SUPPLIED MATERIAL ::
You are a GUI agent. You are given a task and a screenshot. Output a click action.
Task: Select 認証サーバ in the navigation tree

* * *

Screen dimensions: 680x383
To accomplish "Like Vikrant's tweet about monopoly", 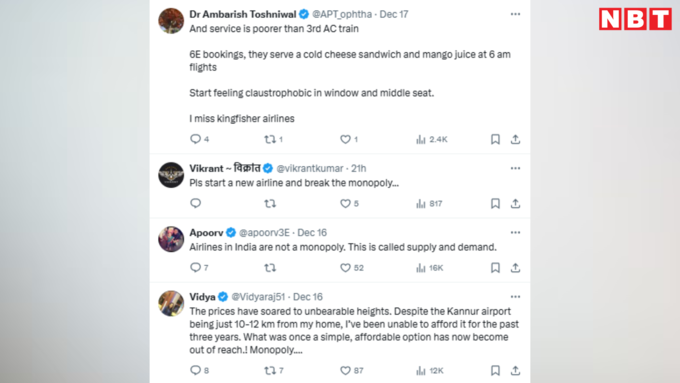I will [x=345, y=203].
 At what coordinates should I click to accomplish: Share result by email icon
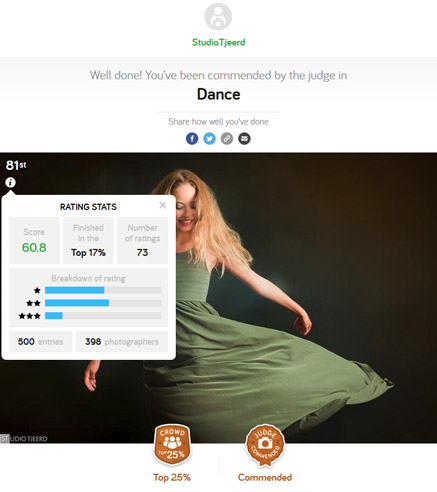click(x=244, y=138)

PROBLEM DETAILS ::
Can you set down, word for word, everything in the records from the line containing "You are a GUI" down to the line containing "Task: Select 認証サーバ in the navigation tree", with both of those lines included?

EXPECTED ANSWER ::
You are a GUI agent. You are given a task and a screenshot. Output a click action.
Task: Select 認証サーバ in the navigation tree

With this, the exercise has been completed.